**INPUT RECORDS**
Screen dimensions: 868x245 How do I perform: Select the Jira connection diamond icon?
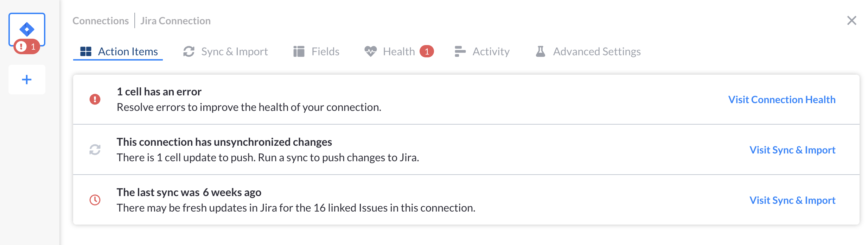27,29
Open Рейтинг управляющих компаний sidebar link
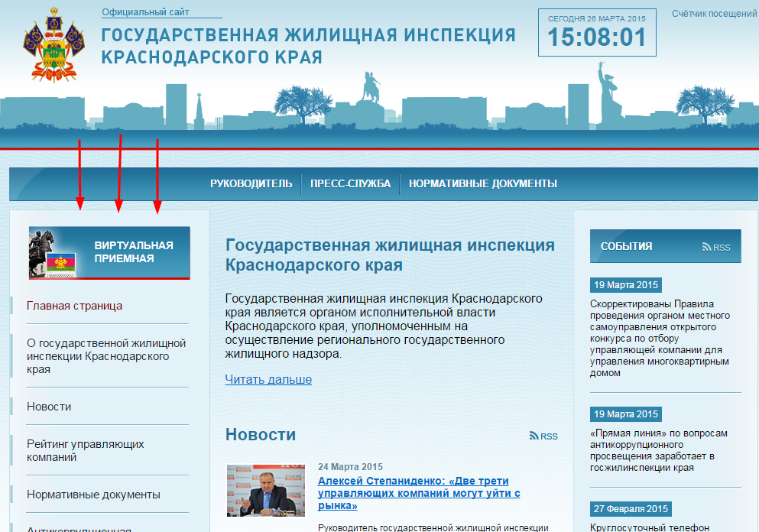 point(85,450)
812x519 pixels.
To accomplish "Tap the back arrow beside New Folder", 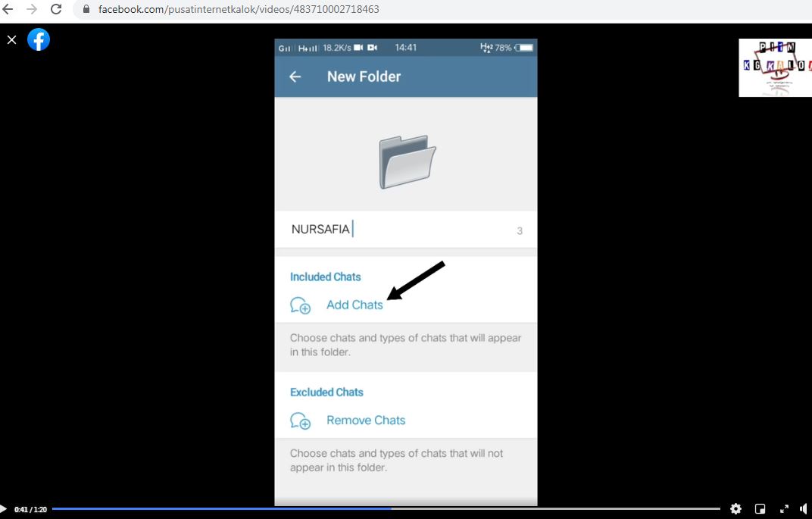I will pos(295,77).
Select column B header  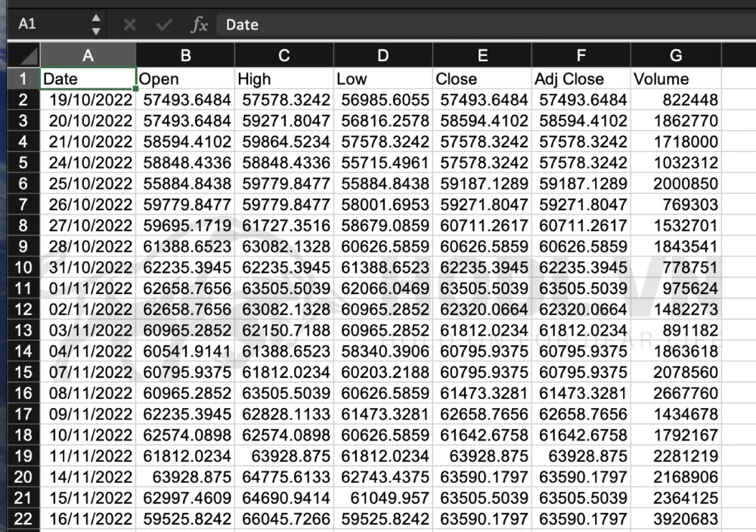point(184,54)
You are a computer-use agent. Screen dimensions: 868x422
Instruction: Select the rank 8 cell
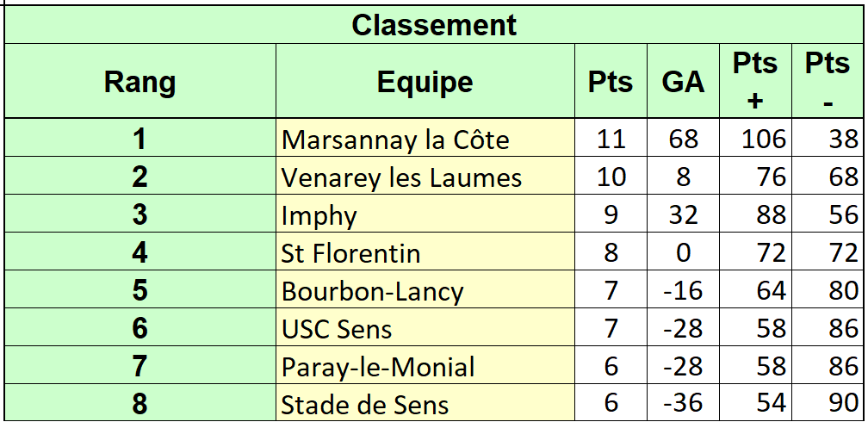140,402
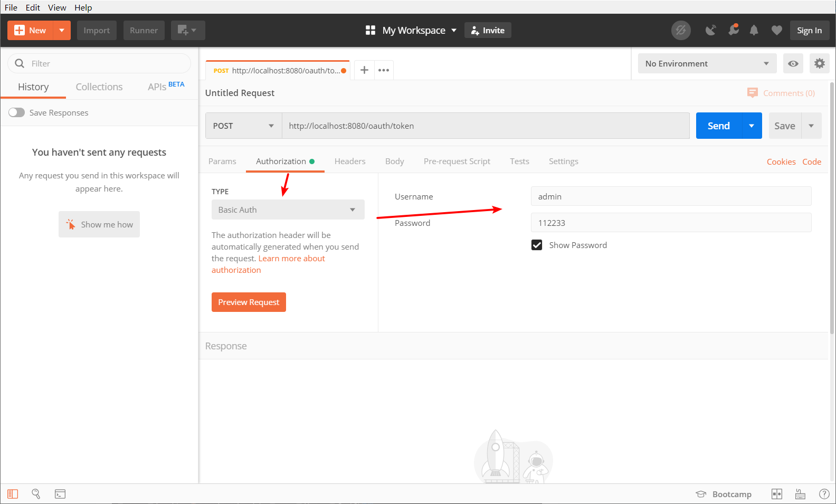Click into the Username input field

(x=670, y=196)
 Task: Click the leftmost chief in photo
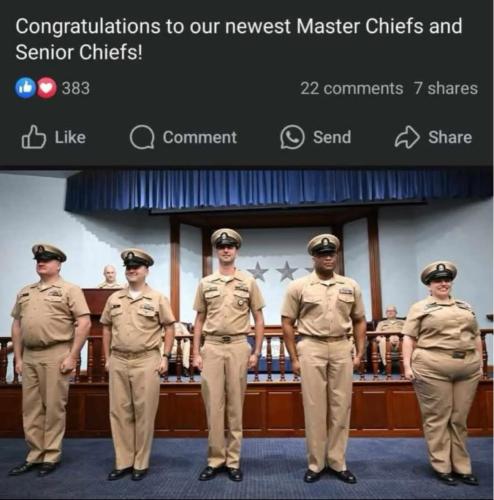[50, 359]
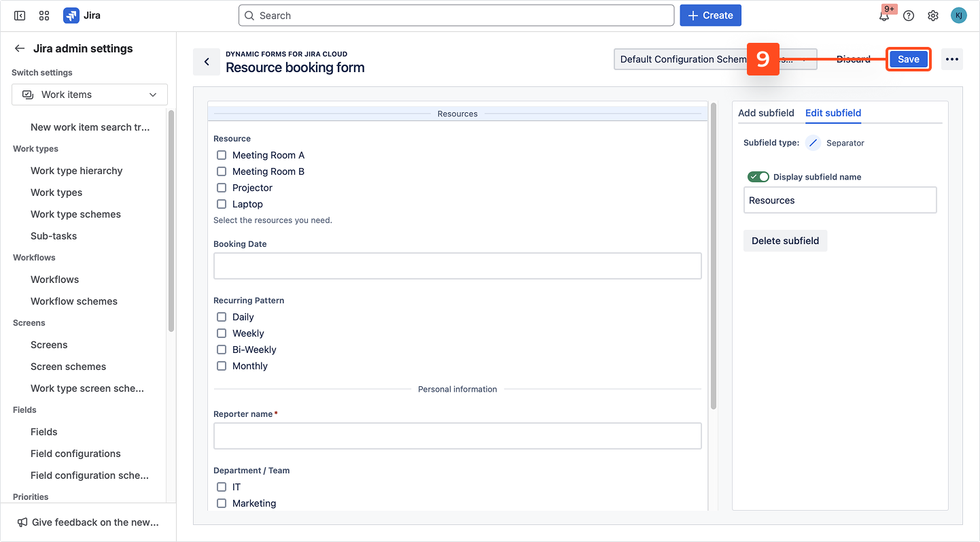This screenshot has height=542, width=980.
Task: Check the Meeting Room A checkbox
Action: [x=222, y=155]
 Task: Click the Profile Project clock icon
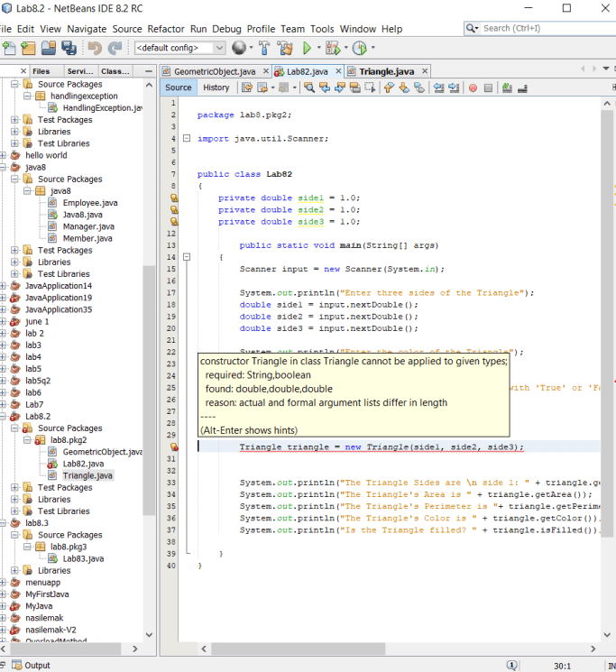click(x=359, y=48)
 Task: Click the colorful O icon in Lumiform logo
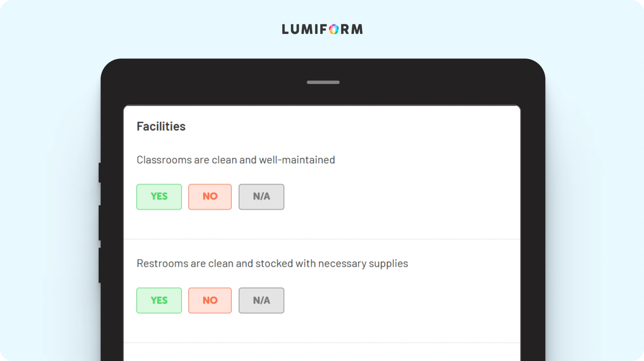pyautogui.click(x=334, y=29)
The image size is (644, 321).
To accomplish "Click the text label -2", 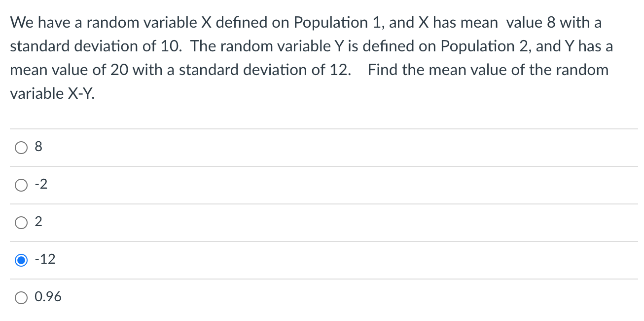I will coord(40,184).
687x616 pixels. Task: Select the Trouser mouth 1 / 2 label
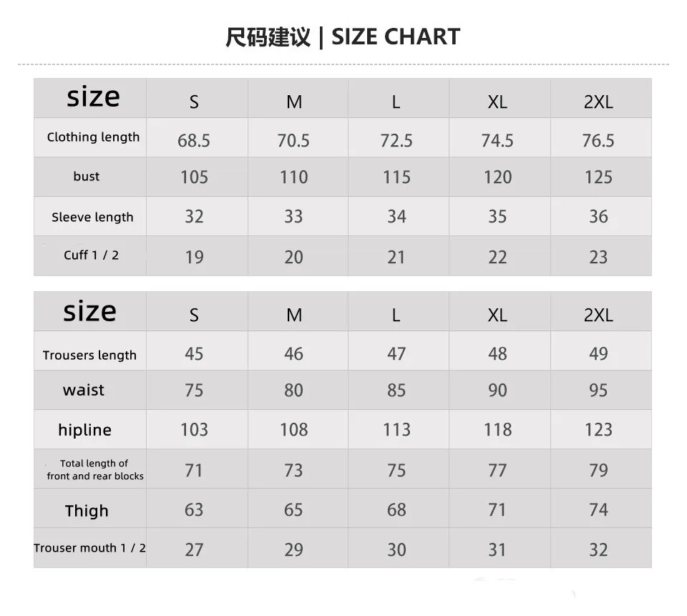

**WHAT NEEDS TO BE DONE**
Scan the material above. Extract every line in which the word "pixels" occurs.

**TASK RESPONSE**
812x519 pixels.
687x616 pixels. Task: Select the Trouser mouth 1 / 2 label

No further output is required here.